Annual film festival in Colorado, US

Mountainfilm is a documentary film festival that showcases nonfiction stories about environmental, cultural, climbing, political and social justice issues in Telluride, Colorado. It has been held every Memorial Day weekend since 1979.

In 2000, Mountainfilm started touring its films and speakers internationally with Mountainfilm on Tour. Mountainfilm has since added Mountainfilm for Students, an educational component for schools across the country with free screenings of festival films that are supported by customized educational materials. Mountainfilm also funds Mountainfilm Commitment Grants, annual grants for filmmakers, photographers, artists and adventurers.

== History ==

Mountainfilm began in 1979, when Telluride was completing its transition from a hard-rock gold and silver mining community to a destination resort and ski town. Lito Tejada-Flores, after screening his adventure and mountaineering film Fitzroy at the Trento festival in Italy, and Bill Kees, a local climber and avid outdoorsman, inaugurated the event. Over three nights, at the historic Sheridan Opera House, they screened a dozen films about mountain sports, mountain cultures and mountain issues. During the daytime, audience members took to the mountains for adventure themselves.

In 1980, Jeff Lowe and Family were the headliners and Bill Kees, Lito Tejada-Flores became retired directors and supporters. The board of directors was expanded over the years to include Sue Cobb, Royal Robbins, Henry Barber, Mike Kennedy, Sir Edmund Hillary, Bob Craig, David Brower, David Brashears.

The event was held virtually in 2020 due to the COVID-19 pandemic, and was held in person in a limited capacity in 2021.

== Speakers ==

Mountainfilm has hosted such speakers as Bill McKibben, Chris Sharma, Wade Davis, Sandra Steingraber, Sir Edmund Hillary, Richard Holbrooke, Dianne Feinstein, Galen Rowell, George Schaller, Phil Borges, Frans Lanting, Lynn Hill, David Brower, Pete Athans, Timmy O'Neill, Subhankar Banerjee, David Breashears, Norman Vaughan, Martin Litton, James Balog, Maurice Herzog, Gretel Ehrlich, Timothy Treadwell, David James Duncan, Julia Butterfly Hill, John Grunsfeld, Angela Fisher, Paul Pritchard, Rick Ridgeway and Carl Pope.

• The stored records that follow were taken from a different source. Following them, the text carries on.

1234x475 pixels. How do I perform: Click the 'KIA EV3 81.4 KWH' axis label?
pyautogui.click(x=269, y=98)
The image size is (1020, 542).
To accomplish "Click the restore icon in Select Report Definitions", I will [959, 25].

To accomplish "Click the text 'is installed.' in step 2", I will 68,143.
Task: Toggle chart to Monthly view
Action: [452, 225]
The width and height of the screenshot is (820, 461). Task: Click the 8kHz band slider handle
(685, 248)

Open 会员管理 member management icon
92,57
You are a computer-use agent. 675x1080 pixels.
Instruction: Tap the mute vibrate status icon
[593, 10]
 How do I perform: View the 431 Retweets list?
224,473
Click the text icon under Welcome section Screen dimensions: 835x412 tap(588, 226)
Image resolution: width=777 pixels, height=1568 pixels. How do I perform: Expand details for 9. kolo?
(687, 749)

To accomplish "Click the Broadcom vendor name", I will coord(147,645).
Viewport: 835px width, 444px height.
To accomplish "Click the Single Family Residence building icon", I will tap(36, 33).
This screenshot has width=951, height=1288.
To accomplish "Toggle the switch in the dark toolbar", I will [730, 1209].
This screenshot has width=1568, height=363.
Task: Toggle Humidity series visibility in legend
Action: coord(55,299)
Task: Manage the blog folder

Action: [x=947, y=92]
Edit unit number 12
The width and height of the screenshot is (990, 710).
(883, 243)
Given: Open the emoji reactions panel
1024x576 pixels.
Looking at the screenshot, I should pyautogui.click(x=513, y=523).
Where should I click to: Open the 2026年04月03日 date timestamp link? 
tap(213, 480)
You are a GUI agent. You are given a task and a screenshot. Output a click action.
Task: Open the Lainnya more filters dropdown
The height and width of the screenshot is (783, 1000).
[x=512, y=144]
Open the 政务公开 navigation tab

== Mountainfilm on Tour ==

In 2000, Mountainfilm introduced Mountainfilm on Tour, which presents over 150 shows per year worldwide. More than 65,000 people attend across 6 continents.

== Founders ==

Founders include Royal Robbins, Lito Tejada-Flores, then president of American Alpine Club, Bob Craig and Telluride local Bill Kees, along with help from former Climbing magazine owner/publisher Michael Kennedy and Patagonia founder Yvon Chouinard.